Lines of data »

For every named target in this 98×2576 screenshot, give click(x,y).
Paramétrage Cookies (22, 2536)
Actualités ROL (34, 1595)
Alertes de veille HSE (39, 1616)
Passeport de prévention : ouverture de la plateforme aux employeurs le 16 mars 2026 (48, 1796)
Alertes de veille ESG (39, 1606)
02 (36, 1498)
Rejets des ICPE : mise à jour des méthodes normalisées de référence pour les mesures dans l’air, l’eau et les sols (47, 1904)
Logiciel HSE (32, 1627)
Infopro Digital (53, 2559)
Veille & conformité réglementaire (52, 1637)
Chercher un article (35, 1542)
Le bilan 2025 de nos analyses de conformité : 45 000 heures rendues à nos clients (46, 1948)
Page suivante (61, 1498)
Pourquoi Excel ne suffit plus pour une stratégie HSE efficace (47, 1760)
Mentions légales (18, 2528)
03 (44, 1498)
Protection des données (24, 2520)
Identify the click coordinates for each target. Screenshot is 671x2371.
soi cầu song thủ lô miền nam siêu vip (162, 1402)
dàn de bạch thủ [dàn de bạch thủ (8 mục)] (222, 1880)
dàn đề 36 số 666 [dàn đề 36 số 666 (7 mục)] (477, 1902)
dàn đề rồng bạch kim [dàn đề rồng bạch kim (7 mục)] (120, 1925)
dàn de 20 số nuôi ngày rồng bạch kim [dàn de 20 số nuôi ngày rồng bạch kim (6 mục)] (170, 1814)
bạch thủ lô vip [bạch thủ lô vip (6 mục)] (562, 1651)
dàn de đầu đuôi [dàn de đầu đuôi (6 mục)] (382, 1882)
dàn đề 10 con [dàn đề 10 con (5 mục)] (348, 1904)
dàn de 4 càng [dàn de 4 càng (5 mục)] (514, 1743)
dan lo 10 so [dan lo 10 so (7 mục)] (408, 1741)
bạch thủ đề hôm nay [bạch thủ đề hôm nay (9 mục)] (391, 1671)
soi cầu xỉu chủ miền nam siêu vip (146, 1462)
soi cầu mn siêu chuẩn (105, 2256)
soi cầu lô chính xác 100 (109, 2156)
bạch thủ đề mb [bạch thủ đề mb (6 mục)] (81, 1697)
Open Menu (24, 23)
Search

What is expected »
From the line with "Mentions légales (18, 2528)" to the end of the material, rewrite the lines with "Open Menu" swapped for "Open Navigation Menu" and nothing else altered.

Task solution »
Mentions légales (18, 2528)
03 (44, 1498)
Protection des données (24, 2520)
Identify the click coordinates for each target. Screenshot is 671x2371.
soi cầu song thủ lô miền nam siêu vip (162, 1402)
dàn de bạch thủ [dàn de bạch thủ (8 mục)] (222, 1880)
dàn đề 36 số 666 [dàn đề 36 số 666 (7 mục)] (477, 1902)
dàn đề rồng bạch kim [dàn đề rồng bạch kim (7 mục)] (120, 1925)
dàn de 20 số nuôi ngày rồng bạch kim [dàn de 20 số nuôi ngày rồng bạch kim (6 mục)] (170, 1814)
bạch thủ lô vip [bạch thủ lô vip (6 mục)] (562, 1651)
dàn de đầu đuôi [dàn de đầu đuôi (6 mục)] (382, 1882)
dàn đề 10 con [dàn đề 10 con (5 mục)] (348, 1904)
dàn de 4 càng [dàn de 4 càng (5 mục)] (514, 1743)
dan lo 10 so [dan lo 10 so (7 mục)] (408, 1741)
bạch thủ đề hôm nay [bạch thủ đề hôm nay (9 mục)] (391, 1671)
soi cầu xỉu chủ miền nam siêu vip (146, 1462)
soi cầu mn siêu chuẩn (105, 2256)
soi cầu lô chính xác 100 (109, 2156)
bạch thủ đề mb [bạch thủ đề mb (6 mục)] (81, 1697)
Open Navigation Menu (24, 23)
Search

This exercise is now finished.